In the fall, our members were surveyed and some very valuable feedback was given to us.
Mr. Hardcastle sent out a letter a couple weeks ago with some generalized data regarding the survey. The Board and Strategic Planning Committee have been evaluating and making detailed plans regarding this information. Additional discussions with membership will be taking place in the near future.
We appreciate the positive comments the golf course received but we did also have some areas of improvement or concern that were mentioned. You know I'm one that is not satisfied in things staying status quo. We are always looking at ways to improve our facilities and operation. I will be discussing the golf course evaluations in future blog posts. Some we can address fairly quickly and others will take some time and need to be developed in a Master Plan.

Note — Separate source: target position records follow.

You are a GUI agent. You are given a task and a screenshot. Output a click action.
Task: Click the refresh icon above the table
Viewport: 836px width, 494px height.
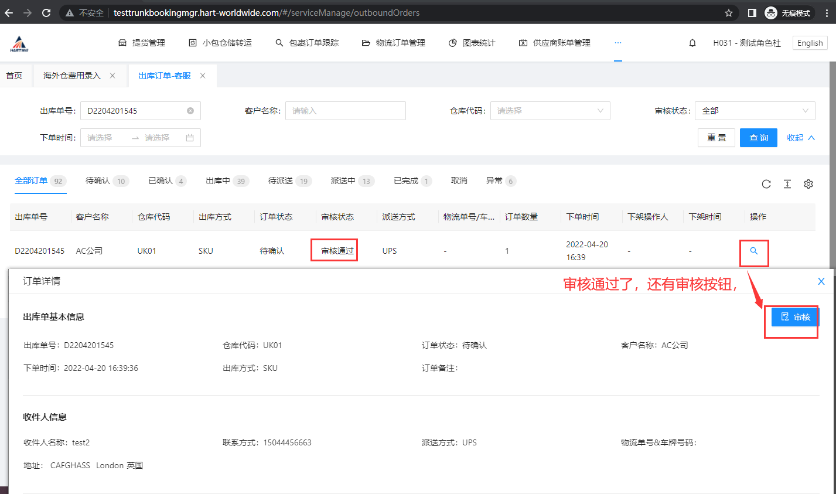tap(766, 184)
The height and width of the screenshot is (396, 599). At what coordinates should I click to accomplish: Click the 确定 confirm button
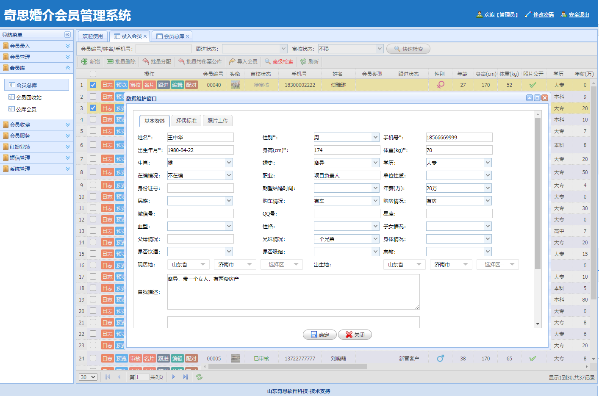point(320,335)
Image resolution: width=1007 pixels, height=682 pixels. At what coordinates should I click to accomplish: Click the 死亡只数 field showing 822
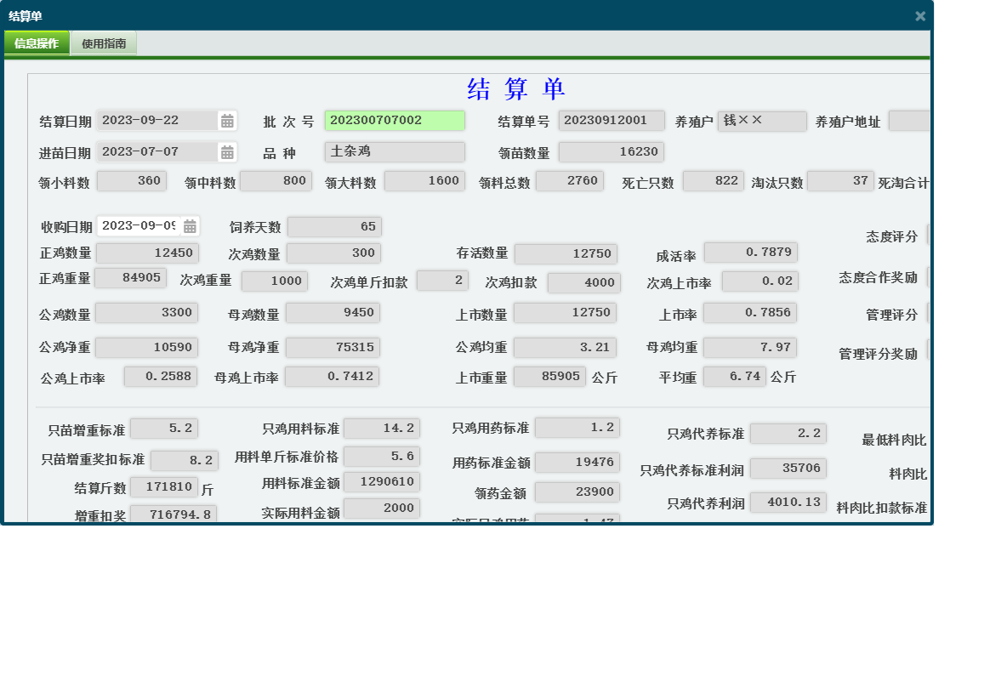(713, 180)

It is important that you know we want to meet or exceed every one of your expectations and provide great service in whatever area of the club you are utilizing.
SATISFACTION
Our members will not be satisfied if we have not first sold a great experience through our efforts as well as providing great service. Hospitality which is the backbone of our business is defined as being cordial and generous in our treatment of our members/guests. I know you have many choices on how to spend your discretionary income and I appreciate the fact that you have chosen us. Of course we must also be trained in proper techniques, dedicated and highly motivated so that our members/guests are completely satisfied. Laughing and being cheerful/friendly is just a part of being Santa Claus, if you can't deliver the packages to the right houses you will have disappointed many people.
Over the next few months as we begin to make our plans(move our legs), implement our plans(start running) evaluate our progress and make necessary changes/improvements (pick ourselves up after we have fallen), I hope each of you will be encouraged to spend more time with us because you have received the type of hospitality that you deserve from our staff and this great Golf and Country Club.
Great Health and Prosperity to you and your family this year!